Kościół konsekwentnie walczy z pedofilią, choć się tym nie chwali. W archidiecezji poznańskiej od niedawna działa tzw. delegat arcybiskupa ds. ochrony dzieci. Przy swoim boku ma komisję złożoną z duchownych oraz prawników i psychologów. Komisja jest zobowiązana do kierowania do prokuratury spraw związanych z molestowaniem . W tym roku zostaną otwarte studia podyplomowe z psychologii z zakresu pomocy psychologicznej dla ofiar wykorzystania seksualnego.
- Nie ma zamiatania pod dywan. Zero tolerancji dla aktów pedofilii w Kościele - mówi ks. Paweł Adrianik-Rytel, rzecznik episkopatu.
- Działamy, ale za wiele nie mówimy - przyznaje ks. Jan Glapiak, delegat biskupa ds. ochrony dzieci i młodzieży w archidiecezji poznańskiej. Razem z nim działają też ks. Jan Słowiński oraz ks. Adam Sikora.
Diecezje w całej Polsce sukcesywnie dostosowują się do instrukcji episkopatu z 2013 r. - Jest ona bardzo rygorystyczna względem sprawców - mówi duchowny i wskazuje na cały szereg różnic między prawem świeckim a wytycznymi episkopatu.
- W prawie państwowym pozbawienie wolności obowiązuje do 15 lat, u nas kara trwa przez 18 lat. Kolejna różnica dotyczy przedawnienia. W prawie cywilnym przestępstwo przedawnia się po 30 latach, w Kościele po 20 od uzyskania pełnoletności przez ofiarę. W prawie cywilnym pedofilia dotyczy osób do 16. roku życia, u nas do 18. - wylicza ks. Glapiak.
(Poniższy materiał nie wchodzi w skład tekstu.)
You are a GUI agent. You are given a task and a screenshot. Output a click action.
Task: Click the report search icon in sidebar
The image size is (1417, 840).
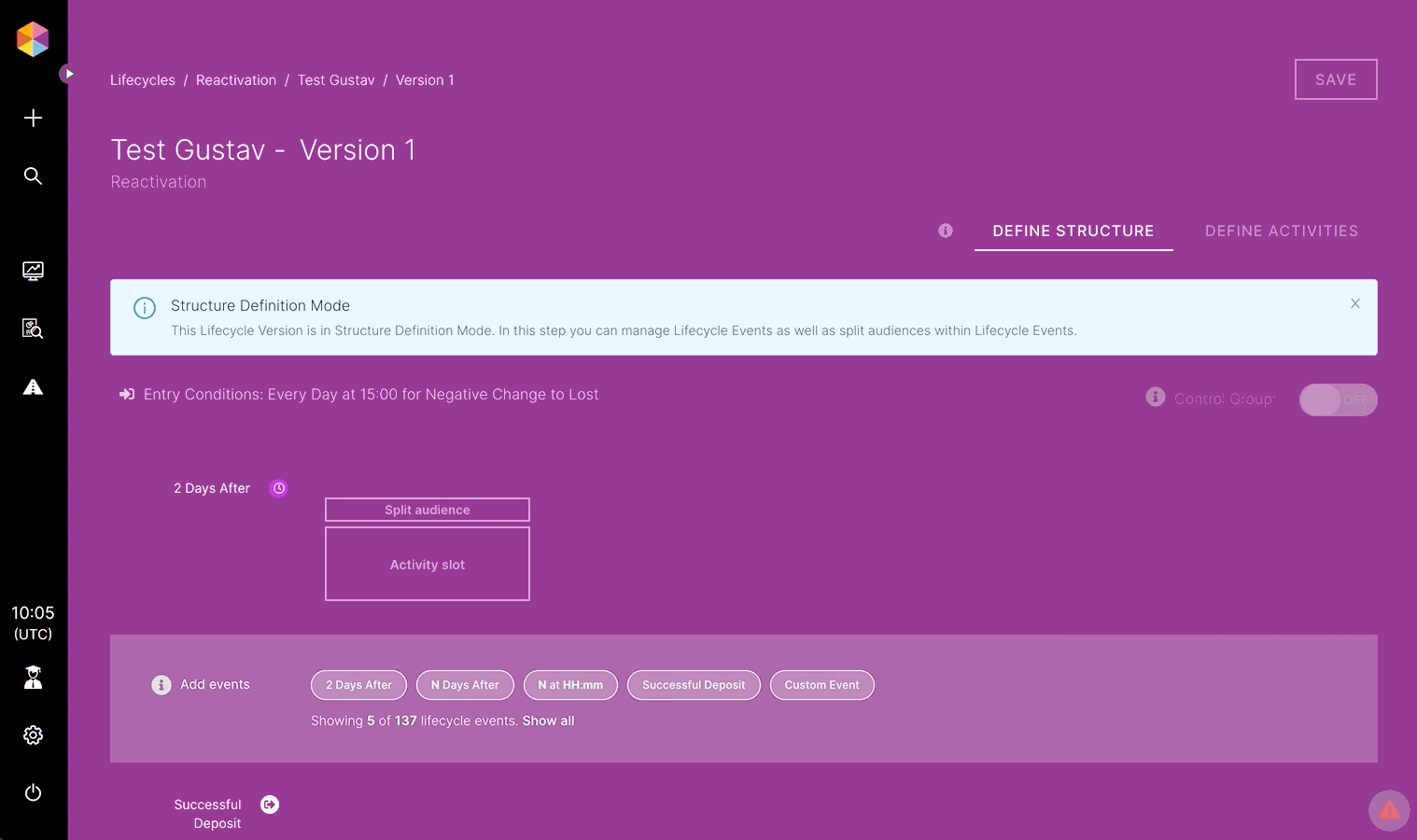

Komisja przy kurii działa, jak mówi ks. Glapiak, na forum zewnętrznym. Różnica między dawnymi a obecnymi procedurami polega na tym, że kiedyś ustalenia w sprawie pedofilii były niejawne. - Działałem jako penitencjarz. Informacje, które mi przekazywano, chroniła tajemnica spowiedzi. Była to pewna niezgrabność, bo niewiele mogłem z nimi z robić. Dziś mogę je przekazać dalej - mówi duchowny.
Dalej, czyli np. do Centrum Ochrony Dziecka, które od 2014 roku działa w Krakowie. Ma udzielać pomocy osobom pokrzywdzonym, ale także przygotować standardy prewencji.
- Prewencja jest w Polsce w powijakach. Działamy między osobami, które uważają, że Kościół za mało robi w kwestii wykorzystania dzieci, a ludźmi, którzy nie dostrzegają takiej potrzeby - mówi Ewa Kusz, psycholog, wicedyrektor centrum.
Jest zdania, że jedyna droga dla Kościoła w Polsce, to wzorem USA i Europy Zachodniej, upublicznianie przypadków wykorzystania seksualnego nieletnich w Kościele. - Jasna polityka informacyjna jest jedynym sposobem na uporządkowanie tych kwestii - mówi Kusz.
W tym roku w Krakowie uruchomione zostaną studia podyplomowe z profilaktyki przemocy i wykorzystania seksualnego, na które diecezje będą wysyłać delegatów.